= Records for this exercise =
◆ ◆ ◆ ◆ ◆ ◆ ◆
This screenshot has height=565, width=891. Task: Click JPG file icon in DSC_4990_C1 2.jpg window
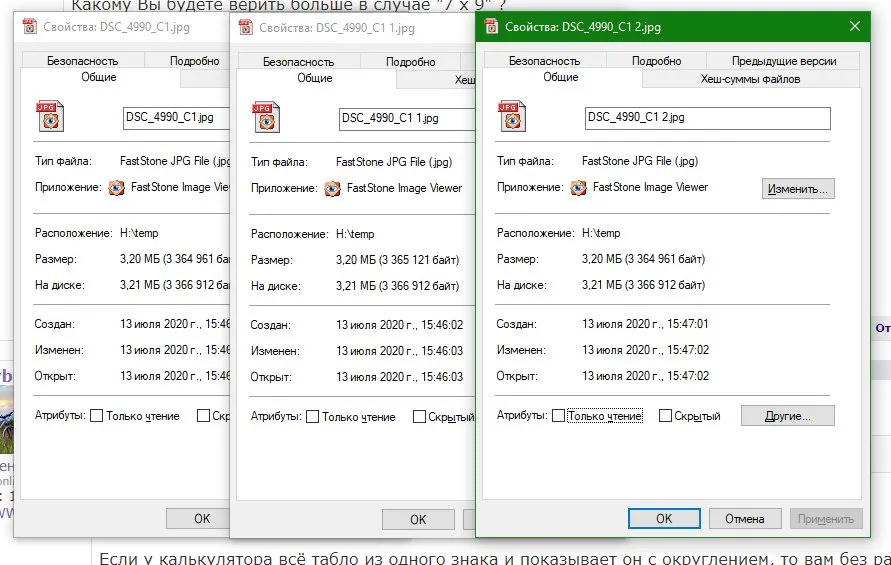pos(512,117)
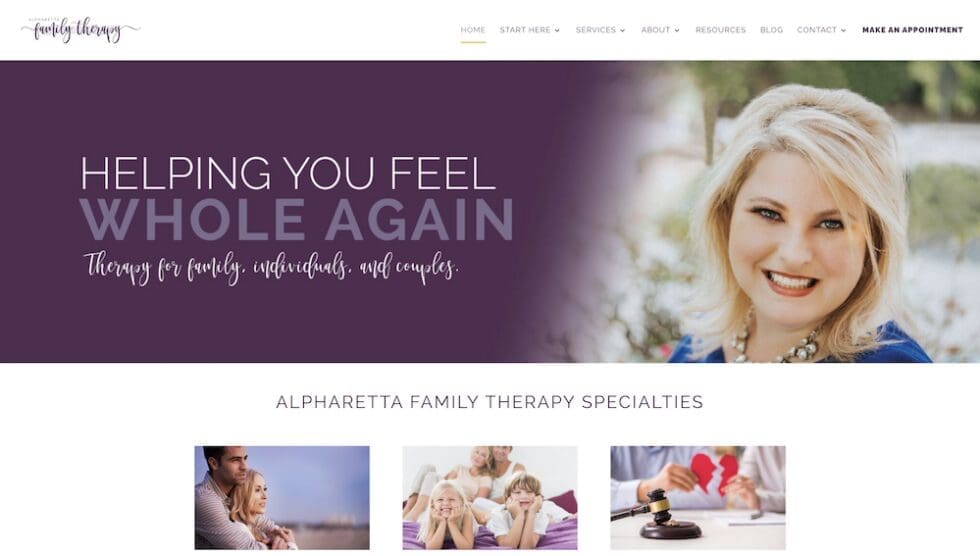Select the broken heart and gavel thumbnail

coord(698,497)
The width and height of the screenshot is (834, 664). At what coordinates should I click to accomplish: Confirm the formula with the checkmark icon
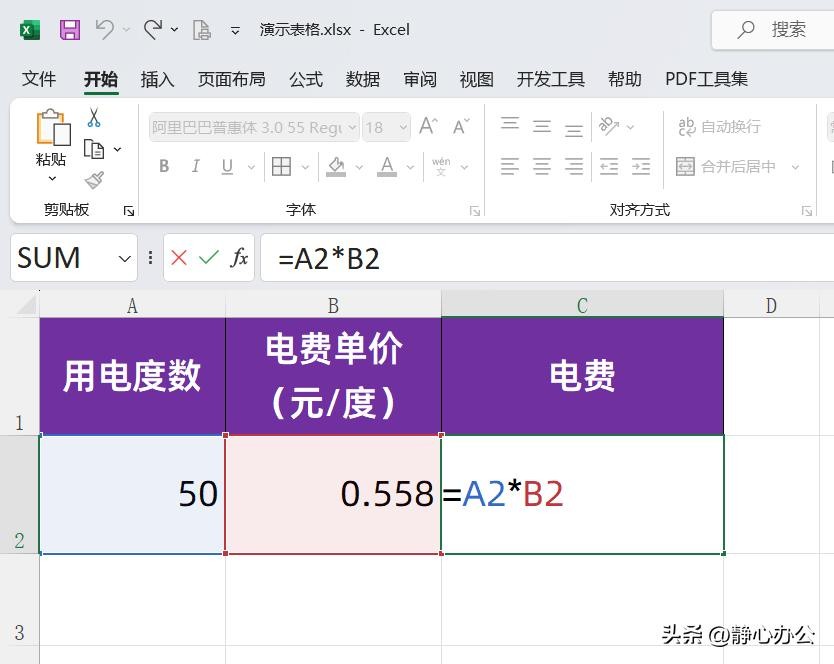(209, 258)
◆ ◆ ◆ ◆ ◆ ◆ ◆
The copy has to start at the line that contains "The width and" and end at the last line of the material above, matching the original exactly and holding no pictures.

= Exercise response =
The width and height of the screenshot is (834, 664). At what coordinates should I click to accomplish: Confirm the formula with the checkmark icon
(209, 258)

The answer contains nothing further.